[Collected data entries]

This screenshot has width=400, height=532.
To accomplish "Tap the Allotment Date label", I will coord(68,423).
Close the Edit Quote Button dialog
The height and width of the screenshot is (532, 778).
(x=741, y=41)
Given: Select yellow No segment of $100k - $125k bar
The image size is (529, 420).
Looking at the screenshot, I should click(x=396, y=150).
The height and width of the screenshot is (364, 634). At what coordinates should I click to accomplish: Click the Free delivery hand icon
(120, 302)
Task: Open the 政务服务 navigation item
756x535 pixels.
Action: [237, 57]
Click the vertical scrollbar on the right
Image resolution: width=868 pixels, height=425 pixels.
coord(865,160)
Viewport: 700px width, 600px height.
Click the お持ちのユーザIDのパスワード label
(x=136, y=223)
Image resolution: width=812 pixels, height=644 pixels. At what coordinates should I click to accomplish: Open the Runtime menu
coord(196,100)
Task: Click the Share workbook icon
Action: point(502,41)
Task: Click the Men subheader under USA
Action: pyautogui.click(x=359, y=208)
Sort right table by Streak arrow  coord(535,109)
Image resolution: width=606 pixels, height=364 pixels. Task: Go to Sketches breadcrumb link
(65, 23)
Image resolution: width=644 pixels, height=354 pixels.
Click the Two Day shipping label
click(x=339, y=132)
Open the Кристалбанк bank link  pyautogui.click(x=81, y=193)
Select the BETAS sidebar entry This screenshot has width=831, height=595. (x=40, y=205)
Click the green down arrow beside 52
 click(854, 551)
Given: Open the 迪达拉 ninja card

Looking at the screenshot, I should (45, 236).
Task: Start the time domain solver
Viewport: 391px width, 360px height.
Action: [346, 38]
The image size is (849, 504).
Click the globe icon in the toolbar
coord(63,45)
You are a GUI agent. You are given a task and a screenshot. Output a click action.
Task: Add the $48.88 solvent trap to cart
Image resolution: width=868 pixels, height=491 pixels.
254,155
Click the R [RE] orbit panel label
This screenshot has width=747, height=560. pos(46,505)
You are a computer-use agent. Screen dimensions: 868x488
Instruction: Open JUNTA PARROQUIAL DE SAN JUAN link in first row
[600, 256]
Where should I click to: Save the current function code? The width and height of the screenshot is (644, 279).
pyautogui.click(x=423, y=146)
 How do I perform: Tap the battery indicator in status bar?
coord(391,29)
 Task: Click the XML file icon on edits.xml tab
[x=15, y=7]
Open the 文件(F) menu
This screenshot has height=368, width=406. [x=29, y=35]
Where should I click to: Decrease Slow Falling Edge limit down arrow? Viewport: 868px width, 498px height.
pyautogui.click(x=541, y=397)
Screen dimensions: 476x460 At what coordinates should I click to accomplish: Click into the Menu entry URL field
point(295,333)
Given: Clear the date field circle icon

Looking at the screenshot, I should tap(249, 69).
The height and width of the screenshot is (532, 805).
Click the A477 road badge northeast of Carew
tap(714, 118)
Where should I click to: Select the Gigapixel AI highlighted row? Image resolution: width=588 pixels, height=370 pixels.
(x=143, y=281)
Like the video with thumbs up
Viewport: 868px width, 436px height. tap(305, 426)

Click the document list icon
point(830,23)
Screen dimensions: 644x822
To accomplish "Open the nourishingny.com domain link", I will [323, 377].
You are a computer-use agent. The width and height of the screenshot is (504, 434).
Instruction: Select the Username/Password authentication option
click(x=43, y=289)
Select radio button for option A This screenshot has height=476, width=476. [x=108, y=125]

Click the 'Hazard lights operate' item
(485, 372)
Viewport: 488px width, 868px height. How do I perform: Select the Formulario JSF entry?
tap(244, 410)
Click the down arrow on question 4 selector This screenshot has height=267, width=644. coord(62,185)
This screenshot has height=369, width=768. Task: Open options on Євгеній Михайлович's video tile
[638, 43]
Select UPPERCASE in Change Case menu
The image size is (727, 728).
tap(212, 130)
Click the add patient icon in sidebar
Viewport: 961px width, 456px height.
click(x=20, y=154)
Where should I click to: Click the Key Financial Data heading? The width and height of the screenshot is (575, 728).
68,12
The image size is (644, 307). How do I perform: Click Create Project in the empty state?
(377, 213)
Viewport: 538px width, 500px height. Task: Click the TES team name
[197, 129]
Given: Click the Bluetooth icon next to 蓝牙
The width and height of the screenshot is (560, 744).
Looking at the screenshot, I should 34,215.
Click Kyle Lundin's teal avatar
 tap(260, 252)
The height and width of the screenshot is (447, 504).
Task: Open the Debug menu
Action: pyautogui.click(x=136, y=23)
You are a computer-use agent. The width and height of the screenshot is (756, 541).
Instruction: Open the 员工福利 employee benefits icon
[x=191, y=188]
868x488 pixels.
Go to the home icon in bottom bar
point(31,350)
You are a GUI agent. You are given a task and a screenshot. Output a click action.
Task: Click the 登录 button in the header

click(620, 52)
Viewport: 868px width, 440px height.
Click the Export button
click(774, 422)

* **Aim of the task**
The data must be printed verbatim, line by line.

* **Response to this task**
This screenshot has width=400, height=532.
To accomplish "Tap the Allotment Date label", I will coord(68,423).
Close the Edit Quote Button dialog
The height and width of the screenshot is (532, 778).
(x=741, y=41)
Given: Select yellow No segment of $100k - $125k bar
The image size is (529, 420).
Looking at the screenshot, I should click(x=396, y=150).
The height and width of the screenshot is (364, 634). At what coordinates should I click to accomplish: Click the Free delivery hand icon
(120, 302)
Task: Open the 政务服务 navigation item
756x535 pixels.
Action: [237, 57]
Click the vertical scrollbar on the right
Image resolution: width=868 pixels, height=425 pixels.
coord(865,160)
Viewport: 700px width, 600px height.
Click the お持ちのユーザIDのパスワード label
(x=136, y=223)
Image resolution: width=812 pixels, height=644 pixels. At what coordinates should I click to accomplish: Open the Runtime menu
coord(196,100)
Task: Click the Share workbook icon
Action: point(502,41)
Task: Click the Men subheader under USA
Action: pyautogui.click(x=359, y=208)
Sort right table by Streak arrow  coord(535,109)
Image resolution: width=606 pixels, height=364 pixels. Task: Go to Sketches breadcrumb link
(65, 23)
Image resolution: width=644 pixels, height=354 pixels.
Click the Two Day shipping label
click(x=339, y=132)
Open the Кристалбанк bank link  pyautogui.click(x=81, y=193)
Select the BETAS sidebar entry This screenshot has width=831, height=595. (x=40, y=205)
Click the green down arrow beside 52
 click(854, 551)
Given: Open the 迪达拉 ninja card

Looking at the screenshot, I should (45, 236).
Task: Start the time domain solver
Viewport: 391px width, 360px height.
Action: [346, 38]
The image size is (849, 504).
Click the globe icon in the toolbar
coord(63,45)
You are a GUI agent. You are given a task and a screenshot. Output a click action.
Task: Add the $48.88 solvent trap to cart
Image resolution: width=868 pixels, height=491 pixels.
254,155
Click the R [RE] orbit panel label
This screenshot has width=747, height=560. pos(46,505)
You are a computer-use agent. Screen dimensions: 868x488
Instruction: Open JUNTA PARROQUIAL DE SAN JUAN link in first row
[600, 256]
Where should I click to: Save the current function code? The width and height of the screenshot is (644, 279).
pyautogui.click(x=423, y=146)
 How do I perform: Tap the battery indicator in status bar?
coord(391,29)
 Task: Click the XML file icon on edits.xml tab
[x=15, y=7]
Open the 文件(F) menu
This screenshot has height=368, width=406. [x=29, y=35]
Where should I click to: Decrease Slow Falling Edge limit down arrow? Viewport: 868px width, 498px height.
pyautogui.click(x=541, y=397)
Screen dimensions: 476x460 At what coordinates should I click to accomplish: Click into the Menu entry URL field
point(295,333)
Given: Clear the date field circle icon

Looking at the screenshot, I should tap(249, 69).
The height and width of the screenshot is (532, 805).
Click the A477 road badge northeast of Carew
tap(714, 118)
Where should I click to: Select the Gigapixel AI highlighted row? Image resolution: width=588 pixels, height=370 pixels.
(x=143, y=281)
Like the video with thumbs up
Viewport: 868px width, 436px height. tap(305, 426)

Click the document list icon
point(830,23)
Screen dimensions: 644x822
To accomplish "Open the nourishingny.com domain link", I will [323, 377].
You are a computer-use agent. The width and height of the screenshot is (504, 434).
Instruction: Select the Username/Password authentication option
click(x=43, y=289)
Select radio button for option A This screenshot has height=476, width=476. [x=108, y=125]

Click the 'Hazard lights operate' item
(485, 372)
Viewport: 488px width, 868px height. How do I perform: Select the Formulario JSF entry?
tap(244, 410)
Click the down arrow on question 4 selector This screenshot has height=267, width=644. coord(62,185)
This screenshot has height=369, width=768. Task: Open options on Євгеній Михайлович's video tile
[638, 43]
Select UPPERCASE in Change Case menu
The image size is (727, 728).
tap(212, 130)
Click the add patient icon in sidebar
Viewport: 961px width, 456px height.
click(x=20, y=154)
Where should I click to: Click the Key Financial Data heading? The width and height of the screenshot is (575, 728).
68,12
The image size is (644, 307). How do I perform: Click Create Project in the empty state?
(377, 213)
Viewport: 538px width, 500px height. Task: Click the TES team name
[197, 129]
Given: Click the Bluetooth icon next to 蓝牙
The width and height of the screenshot is (560, 744).
Looking at the screenshot, I should 34,215.
Click Kyle Lundin's teal avatar
 tap(260, 252)
The height and width of the screenshot is (447, 504).
Task: Open the Debug menu
Action: pyautogui.click(x=136, y=23)
You are a computer-use agent. The width and height of the screenshot is (756, 541).
Instruction: Open the 员工福利 employee benefits icon
[x=191, y=188]
868x488 pixels.
Go to the home icon in bottom bar
point(31,350)
You are a GUI agent. You are given a task and a screenshot. Output a click action.
Task: Click the 登录 button in the header

click(620, 52)
Viewport: 868px width, 440px height.
Click the Export button
click(774, 422)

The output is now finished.